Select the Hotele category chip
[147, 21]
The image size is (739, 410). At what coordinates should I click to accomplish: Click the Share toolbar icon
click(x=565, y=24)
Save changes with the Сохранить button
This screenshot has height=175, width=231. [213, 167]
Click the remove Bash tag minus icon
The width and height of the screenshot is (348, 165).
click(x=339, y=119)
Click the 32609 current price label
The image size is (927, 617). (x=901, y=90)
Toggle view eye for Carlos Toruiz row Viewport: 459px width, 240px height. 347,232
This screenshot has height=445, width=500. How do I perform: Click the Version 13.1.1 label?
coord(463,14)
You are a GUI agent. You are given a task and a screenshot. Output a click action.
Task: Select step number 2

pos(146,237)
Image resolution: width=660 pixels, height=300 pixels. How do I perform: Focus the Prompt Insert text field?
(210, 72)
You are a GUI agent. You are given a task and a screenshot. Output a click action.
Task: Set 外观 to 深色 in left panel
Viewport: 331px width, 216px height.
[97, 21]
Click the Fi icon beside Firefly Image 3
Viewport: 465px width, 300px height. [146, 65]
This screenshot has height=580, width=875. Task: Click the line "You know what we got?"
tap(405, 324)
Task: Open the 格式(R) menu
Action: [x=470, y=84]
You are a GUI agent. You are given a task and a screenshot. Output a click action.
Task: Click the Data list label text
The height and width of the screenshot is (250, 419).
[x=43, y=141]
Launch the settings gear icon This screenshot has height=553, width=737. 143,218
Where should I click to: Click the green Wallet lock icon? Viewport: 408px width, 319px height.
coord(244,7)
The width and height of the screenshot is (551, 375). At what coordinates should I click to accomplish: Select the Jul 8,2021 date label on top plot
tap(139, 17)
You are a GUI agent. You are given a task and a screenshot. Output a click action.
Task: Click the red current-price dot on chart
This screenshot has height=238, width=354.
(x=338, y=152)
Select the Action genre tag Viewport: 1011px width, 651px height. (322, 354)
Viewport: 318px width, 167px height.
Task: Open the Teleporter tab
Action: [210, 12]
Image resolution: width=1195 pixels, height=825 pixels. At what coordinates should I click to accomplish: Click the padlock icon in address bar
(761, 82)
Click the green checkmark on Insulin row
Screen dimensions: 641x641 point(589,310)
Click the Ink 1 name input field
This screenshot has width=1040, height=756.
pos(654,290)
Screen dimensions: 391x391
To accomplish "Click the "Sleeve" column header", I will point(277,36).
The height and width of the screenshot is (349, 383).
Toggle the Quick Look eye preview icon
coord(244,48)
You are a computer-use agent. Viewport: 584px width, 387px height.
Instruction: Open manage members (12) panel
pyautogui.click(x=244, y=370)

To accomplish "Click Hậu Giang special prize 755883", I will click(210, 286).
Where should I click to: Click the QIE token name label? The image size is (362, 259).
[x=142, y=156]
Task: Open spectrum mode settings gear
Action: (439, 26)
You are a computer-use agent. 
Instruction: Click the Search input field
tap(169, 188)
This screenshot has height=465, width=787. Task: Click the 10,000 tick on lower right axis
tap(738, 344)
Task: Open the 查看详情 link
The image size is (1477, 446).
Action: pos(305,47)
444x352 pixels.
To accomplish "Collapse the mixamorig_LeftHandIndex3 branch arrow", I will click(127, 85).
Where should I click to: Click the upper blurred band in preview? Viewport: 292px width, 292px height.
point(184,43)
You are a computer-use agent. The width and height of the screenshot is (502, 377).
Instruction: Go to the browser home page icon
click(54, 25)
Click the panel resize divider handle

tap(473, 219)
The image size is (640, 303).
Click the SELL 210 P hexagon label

========

What the task asks ▸
An exact copy of all the records is what is needed here.

Task answer ▸
Select the Hotele category chip
[147, 21]
The image size is (739, 410). At what coordinates should I click to accomplish: Click the Share toolbar icon
click(x=565, y=24)
Save changes with the Сохранить button
This screenshot has height=175, width=231. [213, 167]
Click the remove Bash tag minus icon
The width and height of the screenshot is (348, 165).
click(x=339, y=119)
Click the 32609 current price label
The image size is (927, 617). (x=901, y=90)
Toggle view eye for Carlos Toruiz row Viewport: 459px width, 240px height. 347,232
This screenshot has height=445, width=500. How do I perform: Click the Version 13.1.1 label?
coord(463,14)
You are a GUI agent. You are given a task and a screenshot. Output a click action.
Task: Select step number 2

pos(146,237)
Image resolution: width=660 pixels, height=300 pixels. How do I perform: Focus the Prompt Insert text field?
(210, 72)
You are a GUI agent. You are given a task and a screenshot. Output a click action.
Task: Set 外观 to 深色 in left panel
Viewport: 331px width, 216px height.
[97, 21]
Click the Fi icon beside Firefly Image 3
Viewport: 465px width, 300px height. [146, 65]
This screenshot has height=580, width=875. Task: Click the line "You know what we got?"
tap(405, 324)
Task: Open the 格式(R) menu
Action: [x=470, y=84]
You are a GUI agent. You are given a task and a screenshot. Output a click action.
Task: Click the Data list label text
The height and width of the screenshot is (250, 419).
[x=43, y=141]
Launch the settings gear icon This screenshot has height=553, width=737. 143,218
Where should I click to: Click the green Wallet lock icon? Viewport: 408px width, 319px height.
coord(244,7)
The width and height of the screenshot is (551, 375). At what coordinates should I click to accomplish: Select the Jul 8,2021 date label on top plot
tap(139, 17)
You are a GUI agent. You are given a task and a screenshot. Output a click action.
Task: Click the red current-price dot on chart
This screenshot has height=238, width=354.
(x=338, y=152)
Select the Action genre tag Viewport: 1011px width, 651px height. (322, 354)
Viewport: 318px width, 167px height.
Task: Open the Teleporter tab
Action: [210, 12]
Image resolution: width=1195 pixels, height=825 pixels. At what coordinates should I click to accomplish: Click the padlock icon in address bar
(761, 82)
Click the green checkmark on Insulin row
Screen dimensions: 641x641 point(589,310)
Click the Ink 1 name input field
This screenshot has width=1040, height=756.
pos(654,290)
Screen dimensions: 391x391
To accomplish "Click the "Sleeve" column header", I will point(277,36).
The height and width of the screenshot is (349, 383).
Toggle the Quick Look eye preview icon
coord(244,48)
You are a computer-use agent. Viewport: 584px width, 387px height.
Instruction: Open manage members (12) panel
pyautogui.click(x=244, y=370)

To accomplish "Click Hậu Giang special prize 755883", I will click(210, 286).
Where should I click to: Click the QIE token name label? The image size is (362, 259).
[x=142, y=156]
Task: Open spectrum mode settings gear
Action: (439, 26)
You are a computer-use agent. 
Instruction: Click the Search input field
tap(169, 188)
This screenshot has height=465, width=787. Task: Click the 10,000 tick on lower right axis
tap(738, 344)
Task: Open the 查看详情 link
The image size is (1477, 446).
Action: pos(305,47)
444x352 pixels.
To accomplish "Collapse the mixamorig_LeftHandIndex3 branch arrow", I will click(127, 85).
Where should I click to: Click the upper blurred band in preview? Viewport: 292px width, 292px height.
point(184,43)
You are a computer-use agent. The width and height of the screenshot is (502, 377).
Instruction: Go to the browser home page icon
click(54, 25)
Click the panel resize divider handle

tap(473, 219)
The image size is (640, 303).
Click the SELL 210 P hexagon label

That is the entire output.